In college, I found out that Victor and Tamila had moved back the area and were coaching at one of my former gyms in Mandeville. I remember how hard my heart was beating when I went to visit during a holiday break. I hadn’t contacted them beforehand, and they hadn’t seen me in nearly a decade. Would they even recognize me? When they saw me, they stopped class and pulled me onto the floor to introduce me to the girls’ team—all of them the age I was when they were my coaches. Victor convinced me to warm up with the class, and then he came with me when I tried to make my body remember how to tumble on the tumble track. It was the best gift I could have asked for. They retired not long after that and then moved away with the rest of their family. I’m so grateful for seeing him that last time.
The actual skills Victor taught me were secondary to the ways he changed me as a person. Victor was one of the most accepting people I’ve ever known. Everyone, no matter their background, skill level, age, or size, was welcome in his gym. He taught me quiet confidence and pride and how the things we work hardest for should always be things we love. He taught me about perseverance, discipline, and most everything that has helped me have any degree of success in anything I’ve done since.
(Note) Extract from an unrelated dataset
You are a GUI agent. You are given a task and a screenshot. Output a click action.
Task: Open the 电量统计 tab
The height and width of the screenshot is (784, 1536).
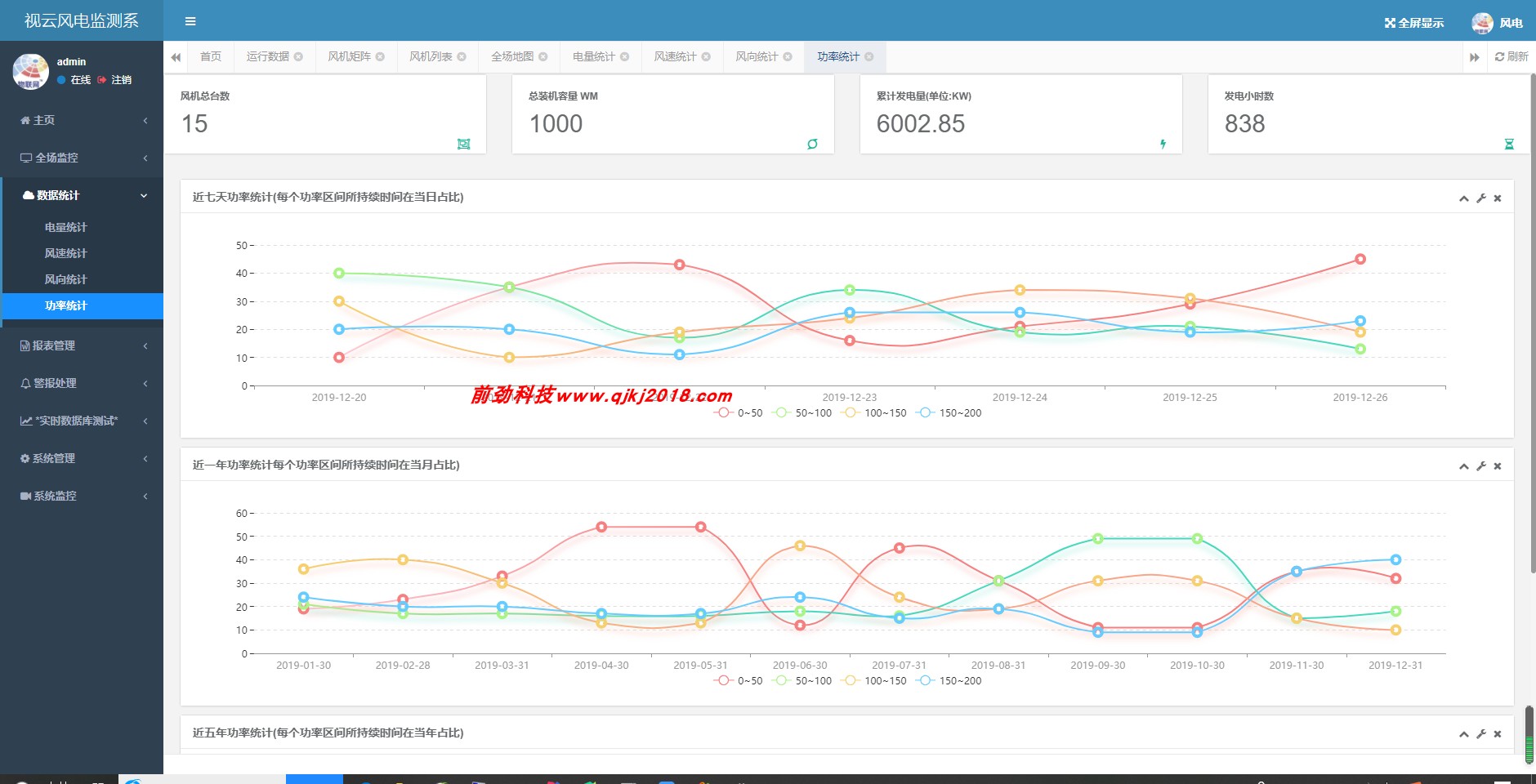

There’s been so, so much in the news for the past couple of years about USA Gymnastics. Child abuse and molestation and eating disorders and permanent emotional damage. It’s hard to watch as more and more people are sharing more and more of these stories, and it’s heartbreaking to see the world learning to affiliate the sport with abuse like this. It’s hard to know that parents have not allowed their little girls to start or continue gymnastics because they associate it with these cases. I wish I could tell them that there’s an awful lot wrong with elite gymnastics and the national team setup, and that there are a lot of terrible people affiliated with this sport, and those are rightful things to be wary of. But I also want to tell them that’s not all the sport is. Let me tell you about my childhood gym and my coach. This is what gymnastics is supposed to be. This is what a coach is supposed to be.
I’m thinking of Tamila, Tetyana, Lana, and their family tonight, and I’m so grateful for these memories of Victor. I’m lucky to have known him.